2. Because I set my hours I have the flexibility I need when J has a relapse. No training or traditional employer would tolerate that need and I doubt I would if I were in their shoes.
3. Automattic and what I do is a known quantity. I know what I am doing, there are no surprises involved and that helps keep things on an even keel. Teaching = stress.
I could still do the training next year, or after that and I know at times I’ll wonder about what could have been because being a Teacher probably offers me more security in various ways, but then it isn’t doable just yet, it may never be doable and possibly I’m just a little tormented by the closeness of the dream I’ve had. Heh.. I just wrote I could do the training next year. That’s not going to happen is it? Hardly likely J will make a miraculous recovery. That sounds like it’s after sympathy – it’s not. It’s just a statement of fact. (Which sounds the same. Bah)

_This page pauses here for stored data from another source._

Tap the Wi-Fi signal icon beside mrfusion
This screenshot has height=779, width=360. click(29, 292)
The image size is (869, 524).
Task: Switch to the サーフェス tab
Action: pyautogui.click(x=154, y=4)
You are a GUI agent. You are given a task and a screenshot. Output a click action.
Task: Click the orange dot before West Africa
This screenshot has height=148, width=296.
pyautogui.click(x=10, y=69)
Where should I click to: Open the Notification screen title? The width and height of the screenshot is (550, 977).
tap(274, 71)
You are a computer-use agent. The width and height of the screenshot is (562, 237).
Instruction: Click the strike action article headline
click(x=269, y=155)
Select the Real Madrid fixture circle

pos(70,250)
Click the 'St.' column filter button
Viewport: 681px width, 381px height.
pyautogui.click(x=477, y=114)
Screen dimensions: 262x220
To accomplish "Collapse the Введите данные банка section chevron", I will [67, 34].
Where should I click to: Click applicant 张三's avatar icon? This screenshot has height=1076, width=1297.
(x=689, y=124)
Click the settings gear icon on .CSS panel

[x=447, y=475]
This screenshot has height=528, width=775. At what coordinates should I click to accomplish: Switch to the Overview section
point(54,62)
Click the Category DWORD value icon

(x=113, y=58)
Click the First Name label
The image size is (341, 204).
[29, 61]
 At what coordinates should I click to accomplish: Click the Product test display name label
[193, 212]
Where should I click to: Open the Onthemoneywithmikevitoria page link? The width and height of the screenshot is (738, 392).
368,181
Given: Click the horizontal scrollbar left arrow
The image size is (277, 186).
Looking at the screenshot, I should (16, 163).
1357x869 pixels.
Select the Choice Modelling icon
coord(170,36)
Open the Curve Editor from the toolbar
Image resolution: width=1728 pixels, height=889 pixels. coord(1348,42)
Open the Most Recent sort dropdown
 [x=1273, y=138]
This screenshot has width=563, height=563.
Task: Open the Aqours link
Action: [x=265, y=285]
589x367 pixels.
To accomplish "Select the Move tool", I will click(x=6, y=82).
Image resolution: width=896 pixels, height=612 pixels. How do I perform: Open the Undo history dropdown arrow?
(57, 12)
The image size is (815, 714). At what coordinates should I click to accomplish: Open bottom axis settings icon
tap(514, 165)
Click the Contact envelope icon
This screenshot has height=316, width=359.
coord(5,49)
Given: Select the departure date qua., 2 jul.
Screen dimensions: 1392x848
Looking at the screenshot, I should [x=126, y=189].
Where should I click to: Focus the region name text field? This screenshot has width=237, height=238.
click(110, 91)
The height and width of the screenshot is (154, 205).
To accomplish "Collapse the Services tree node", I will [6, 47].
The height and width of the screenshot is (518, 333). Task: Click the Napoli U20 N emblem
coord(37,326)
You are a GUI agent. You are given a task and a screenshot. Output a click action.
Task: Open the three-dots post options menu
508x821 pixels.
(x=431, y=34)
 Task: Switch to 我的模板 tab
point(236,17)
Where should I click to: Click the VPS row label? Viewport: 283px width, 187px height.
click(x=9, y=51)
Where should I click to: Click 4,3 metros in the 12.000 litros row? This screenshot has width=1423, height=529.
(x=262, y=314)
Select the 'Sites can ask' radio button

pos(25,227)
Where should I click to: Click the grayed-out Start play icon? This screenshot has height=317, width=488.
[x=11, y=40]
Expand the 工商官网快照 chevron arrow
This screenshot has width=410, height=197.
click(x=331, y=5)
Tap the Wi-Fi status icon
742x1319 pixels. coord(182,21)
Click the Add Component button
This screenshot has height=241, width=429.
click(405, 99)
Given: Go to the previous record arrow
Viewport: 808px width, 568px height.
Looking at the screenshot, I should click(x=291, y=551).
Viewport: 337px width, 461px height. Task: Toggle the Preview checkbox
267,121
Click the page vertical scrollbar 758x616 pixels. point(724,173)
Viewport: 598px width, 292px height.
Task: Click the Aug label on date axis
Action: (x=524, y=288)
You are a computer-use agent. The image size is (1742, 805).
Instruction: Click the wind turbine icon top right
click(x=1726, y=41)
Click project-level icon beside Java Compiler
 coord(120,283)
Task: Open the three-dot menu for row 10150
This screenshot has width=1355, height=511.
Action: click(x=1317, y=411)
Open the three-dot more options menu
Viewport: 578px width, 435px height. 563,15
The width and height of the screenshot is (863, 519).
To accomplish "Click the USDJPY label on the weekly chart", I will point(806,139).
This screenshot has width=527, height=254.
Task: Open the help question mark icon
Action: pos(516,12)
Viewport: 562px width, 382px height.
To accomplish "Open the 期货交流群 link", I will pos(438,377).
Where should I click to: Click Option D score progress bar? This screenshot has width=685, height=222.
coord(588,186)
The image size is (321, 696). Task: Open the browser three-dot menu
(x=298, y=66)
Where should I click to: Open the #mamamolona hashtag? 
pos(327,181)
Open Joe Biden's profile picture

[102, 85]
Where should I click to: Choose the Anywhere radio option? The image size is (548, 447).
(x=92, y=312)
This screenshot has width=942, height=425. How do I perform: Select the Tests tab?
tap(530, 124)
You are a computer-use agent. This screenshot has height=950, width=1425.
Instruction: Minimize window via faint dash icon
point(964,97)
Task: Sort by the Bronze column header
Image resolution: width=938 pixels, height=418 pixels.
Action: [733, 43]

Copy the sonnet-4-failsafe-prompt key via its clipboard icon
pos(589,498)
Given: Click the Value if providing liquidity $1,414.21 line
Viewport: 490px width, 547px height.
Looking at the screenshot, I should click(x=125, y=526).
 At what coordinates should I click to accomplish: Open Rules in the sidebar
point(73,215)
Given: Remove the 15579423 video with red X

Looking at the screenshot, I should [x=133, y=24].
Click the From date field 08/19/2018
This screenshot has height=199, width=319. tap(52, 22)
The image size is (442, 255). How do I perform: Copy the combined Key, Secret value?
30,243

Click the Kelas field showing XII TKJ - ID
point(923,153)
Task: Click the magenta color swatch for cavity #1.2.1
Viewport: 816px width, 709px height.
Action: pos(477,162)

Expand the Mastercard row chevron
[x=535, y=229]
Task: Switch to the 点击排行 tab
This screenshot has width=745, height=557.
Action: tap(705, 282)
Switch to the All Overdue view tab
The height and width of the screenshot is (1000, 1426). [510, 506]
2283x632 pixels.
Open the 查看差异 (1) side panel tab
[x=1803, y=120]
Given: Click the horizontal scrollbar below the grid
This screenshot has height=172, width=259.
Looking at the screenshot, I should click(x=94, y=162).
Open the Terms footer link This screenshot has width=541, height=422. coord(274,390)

I’m not unhappy to have made the choice I did. In fact last week in San Franscisco just confirmed absolutely that my decision was the correct one and I am very happy with everything involved with what I do. It means that I can now focus not only on Automattic but also in expanding other online interests I have – nothing big, nothing that will ever make me pots of cash but it’ll buy the odd thing every once in a while (I’m hoping it’ll buy more of course!). So teaching will not be – their loss, wordpress.com’s gain :)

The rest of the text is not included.